À 26 ans, Louise, professeure d’histoire-géographie dans un collège de Seine-Saint-Denis depuis deux ans, n’est guère surprise par ces résultats. En cette veille des vacances de la Toussaint, elle-même se sent « très fatiguée ». « Fatiguée moralement de devoir gérer – sans forcément trouver de solution – le cas d’élèves en très grande difficulté, qui évoluent dans un environnement peu propice à leur scolarité.
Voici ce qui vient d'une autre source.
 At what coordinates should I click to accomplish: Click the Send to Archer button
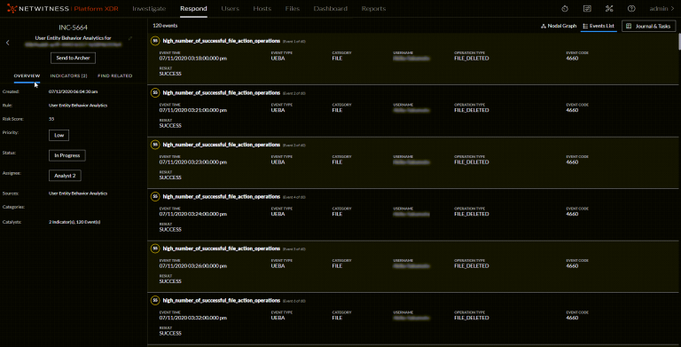coord(73,58)
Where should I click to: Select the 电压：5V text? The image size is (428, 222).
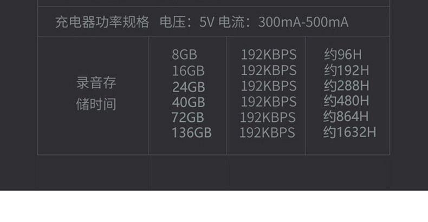click(x=187, y=22)
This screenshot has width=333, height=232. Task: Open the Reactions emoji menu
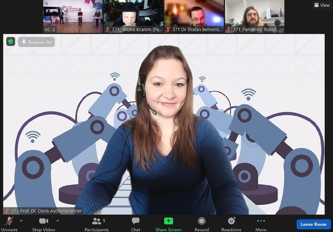point(231,221)
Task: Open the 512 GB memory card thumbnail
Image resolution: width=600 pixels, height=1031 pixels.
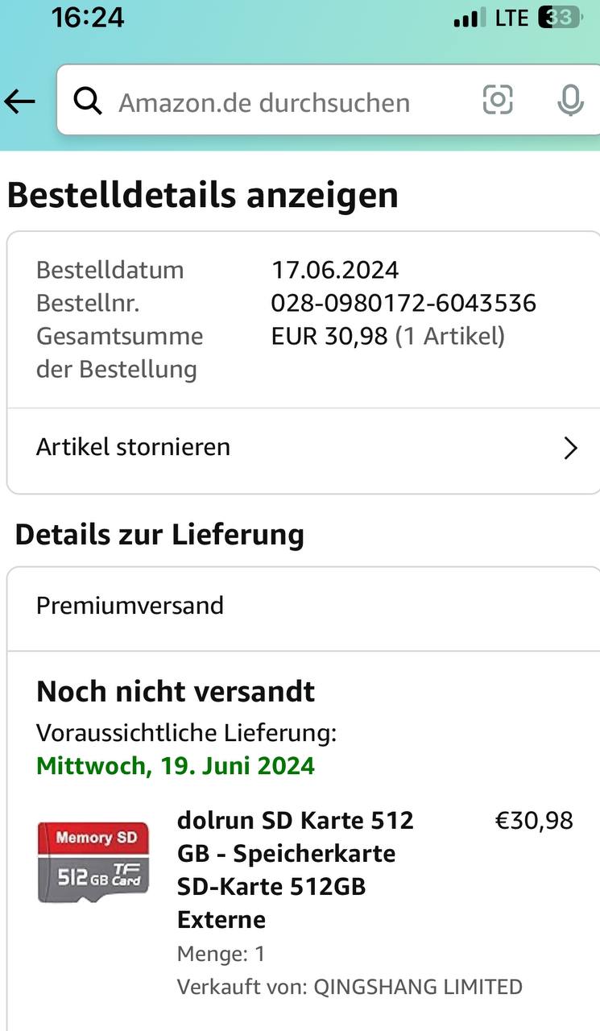Action: click(93, 861)
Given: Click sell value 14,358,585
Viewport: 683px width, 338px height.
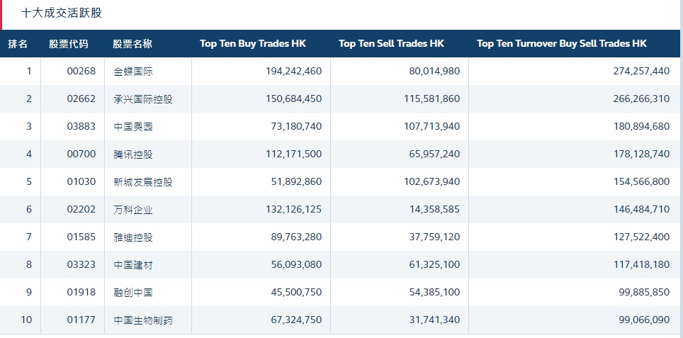Looking at the screenshot, I should (x=434, y=210).
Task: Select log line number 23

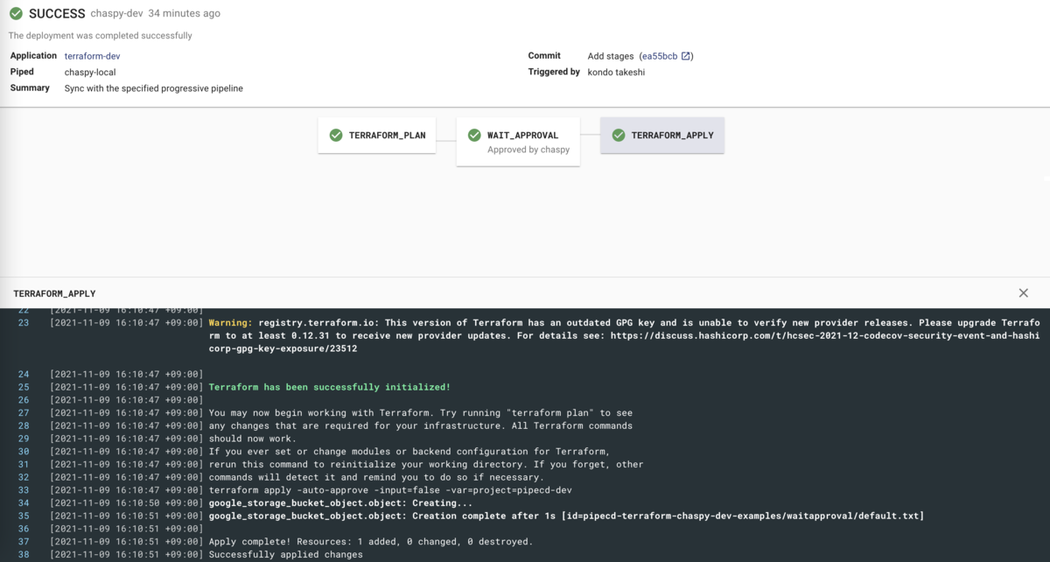Action: 23,322
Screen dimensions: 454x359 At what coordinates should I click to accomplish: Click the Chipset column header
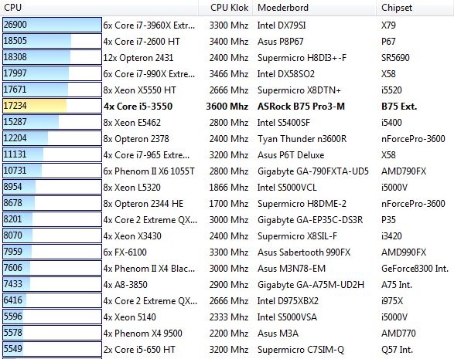[x=415, y=8]
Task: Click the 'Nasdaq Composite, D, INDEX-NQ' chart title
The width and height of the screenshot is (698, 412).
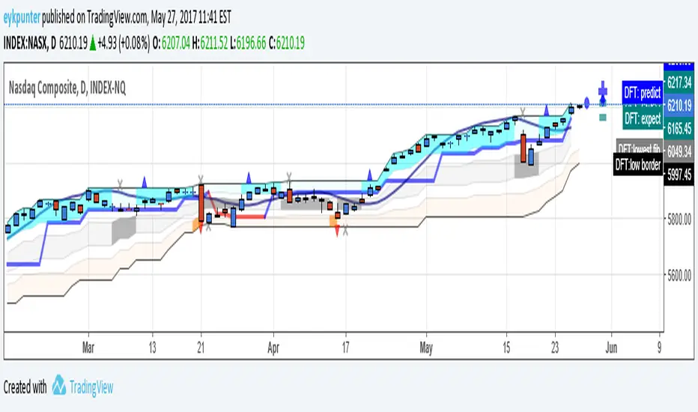Action: coord(67,88)
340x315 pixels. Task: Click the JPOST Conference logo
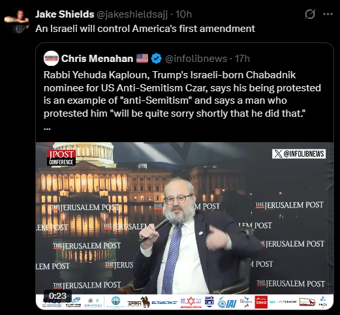tap(61, 158)
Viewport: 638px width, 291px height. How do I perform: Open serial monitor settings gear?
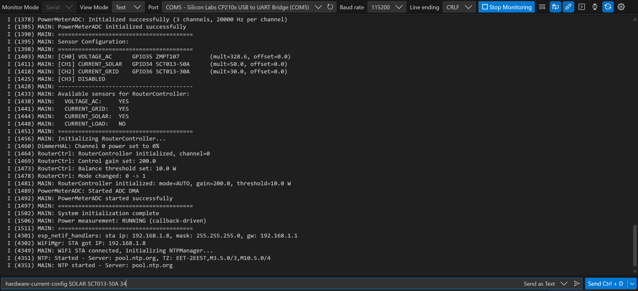click(621, 7)
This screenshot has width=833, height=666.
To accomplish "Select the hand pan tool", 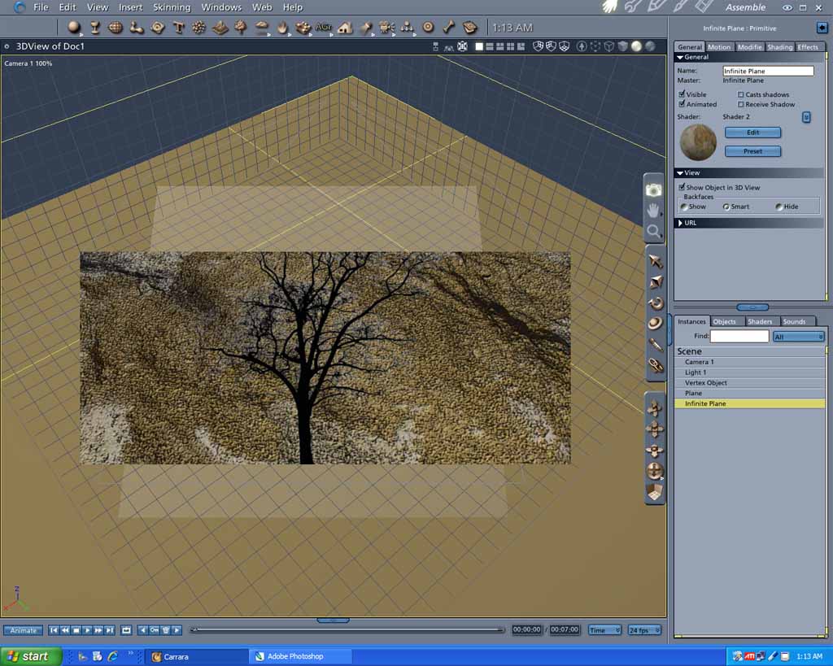I will [x=654, y=211].
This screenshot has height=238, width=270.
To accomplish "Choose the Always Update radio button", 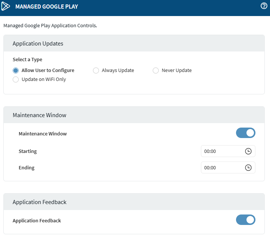I will 96,71.
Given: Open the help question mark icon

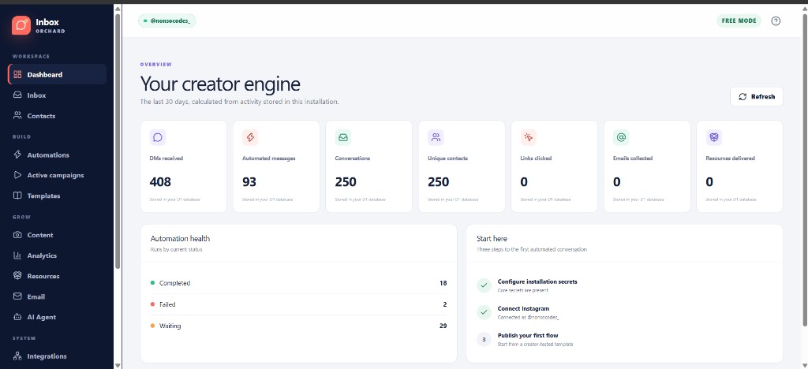Looking at the screenshot, I should click(x=776, y=21).
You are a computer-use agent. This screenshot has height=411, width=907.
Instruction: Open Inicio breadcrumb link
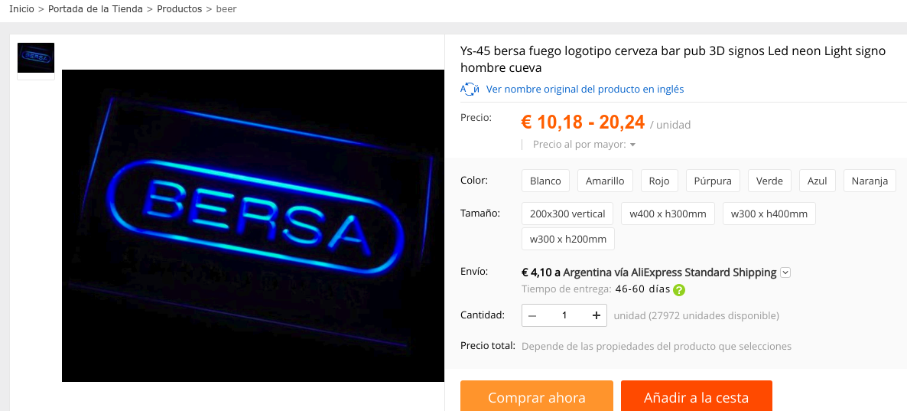point(21,9)
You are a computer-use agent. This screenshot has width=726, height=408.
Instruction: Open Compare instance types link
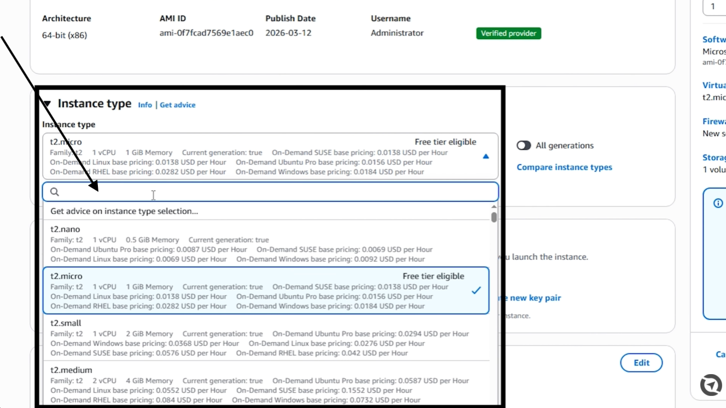point(564,167)
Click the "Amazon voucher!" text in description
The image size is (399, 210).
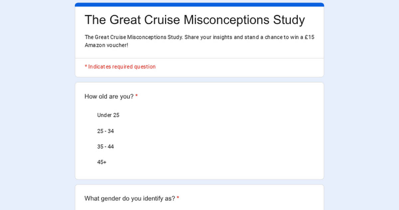106,45
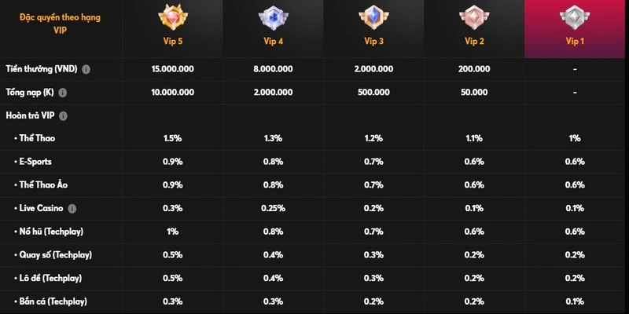Click the 10.000.000 total deposit value
Viewport: 629px width, 314px height.
[x=172, y=93]
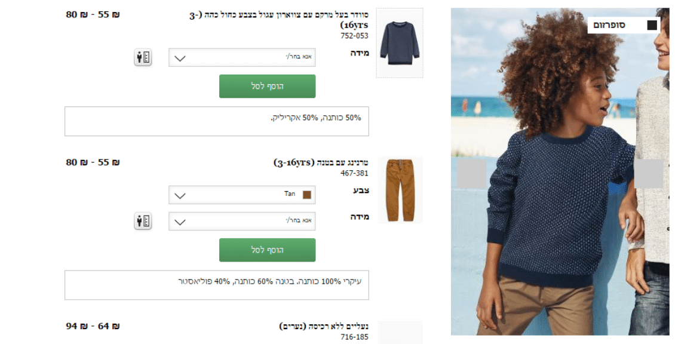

Fatiguée aussi de devoir travailler après les cours, le soir et le week-end, pour préparer les suivants. »

Parmi les raisons qui alimentent l’insatisfaction et l’épuisement de nombreux acteurs de l’éducation nationale, il y a également la faiblesse des perspectives de carrière (3,1 sur 10) et le niveau de rémunération (3,4 sur 10).

En primaire, une dégradation des relations avec les familles

Il y a aussi, relève Jean-Rémi Girard, des facteurs qui diffèrent d’un degré à l’autre. « En primaire, où l’épuisement est le plus fort, il est souvent question de dégradation des relations avec les familles et de gestion de l’inclusion scolaire », l’institution ne se donnant pas toujours les moyens d’accompagner les enfants en situation de handicap ou présentant des troubles de l’apprentissage. « Dans le secondaire, l’épuisement est souvent le résultat d’une “réformite”. Les collègues digèrent par exemple très mal la réforme du lycée. Il découle aussi de mauvaises relations entre adultes, notamment entre les enseignants et le chef d’établissement », observe ce responsable syndical.

L’étude de la Depp suggère encore une autre piste d’interprétation : l’impression qu’ont beaucoup d’enseignants d’exercer une profession déconsidérée. Quand on leur demande dans quelle mesure ils ont le sentiment que leur métier est « valorisé dans la société », ils répondent en moyenne par un bien maigre 2,5 sur 10.